Pour promouvoir cette vision, la CEA est sur le point d'achever une étude continentale sur les normes et standards pour la réussite des zones économiques spéciales en Afrique, menée avec la Banque africaine d'import-export, l’Agence de développement de l’Union africaine-Nouveau Partenariat pour le développement de l’Afrique et avec l’appui des États membres.

Cette étude s’appuie sur les meilleures pratiques internationales et est étayée par une enquête panafricaine sur les zones économiques spéciales, réalisée en partenariat avec l’Organisation africaine des zones économiques, afin d’élaborer une plateforme commune d’évaluation comparative.
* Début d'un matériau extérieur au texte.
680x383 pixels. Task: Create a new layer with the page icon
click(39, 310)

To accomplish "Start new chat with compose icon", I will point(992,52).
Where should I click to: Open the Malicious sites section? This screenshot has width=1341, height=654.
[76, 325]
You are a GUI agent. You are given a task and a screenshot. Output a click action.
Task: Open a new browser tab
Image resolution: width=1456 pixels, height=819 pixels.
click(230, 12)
Par ailleurs, la CEA organise une visite d’étude de la zone économique spéciale de Luanda-Bengo, qui aura lieu juste après la réunion annuelle de l’AEZO, en vue de présenter les meilleures pratiques élaborées au niveau local sur notre continent.

 

Deuxièmement, nous devons améliorer la gouvernance, simplifier les réglementations et mettre en place des infrastructures fiables afin de réduire les risques liés à l’investissement et d’attirer des capitaux à long terme.
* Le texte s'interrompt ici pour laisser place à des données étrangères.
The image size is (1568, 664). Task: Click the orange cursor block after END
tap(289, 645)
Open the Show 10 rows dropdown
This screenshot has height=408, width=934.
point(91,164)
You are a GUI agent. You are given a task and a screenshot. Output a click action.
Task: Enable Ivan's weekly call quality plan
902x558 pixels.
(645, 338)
Aujourd'hui, les investisseurs ne se contentent pas d’évaluer le potentiel de l’Afrique elle-même.

Ils la comparent à des écosystèmes industriels situés en Asie du Sud-Est, en Amérique latine, au Moyen-Orient, ainsi que dans d’autres régions du monde.

Nos zones économiques spéciales doivent donc offrir efficacité, transparence et continuité.

À cet égard, les travaux de la CEA sur les réformes et sur les procédures douanières numériques aident les pays à réduire la perception du risque, afin que les investissements se dirigent là où des possibilités existent déjà – c’est-à-dire partout sur le continent.

 

Troisièmement, nous devons investir dans les populations africaines, qui constituent notre principal avantage concurrentiel, en renforçant leurs compétences, leurs capacités numériques et leur potentiel d’innovation afin de soutenir l’essor des industries de demain.

C’est pourquoi la CEA collabore avec les gouvernements, les institutions régionales et des partenaires privés pour créer des pôles d’innovation numérique, promouvoir des solutions industrielles adaptées aux changements climatiques et développer des programmes de formation qui autonomisent les jeunes, les PME et les entrepreneurs locaux.

Pour conclure, Excellences, je souhaite réaffirmer que la Commission économique pour l’Afrique reste, comme toujours, résolument déterminée à poursuivre sa collaboration avec vous afin que les zones économiques spéciales deviennent des pôles puissants d’industrialisation, de création de valeur et d’emplois.

Et je suis pleinement convaincu qu’en conjuguant nos efforts, nous ferons en sorte que ces zones deviennent véritablement spéciales, non seulement par leur appellation, mais aussi par leur contribution durable au parcours de développement du continent africain.

Je vous remercie de votre aimable attention.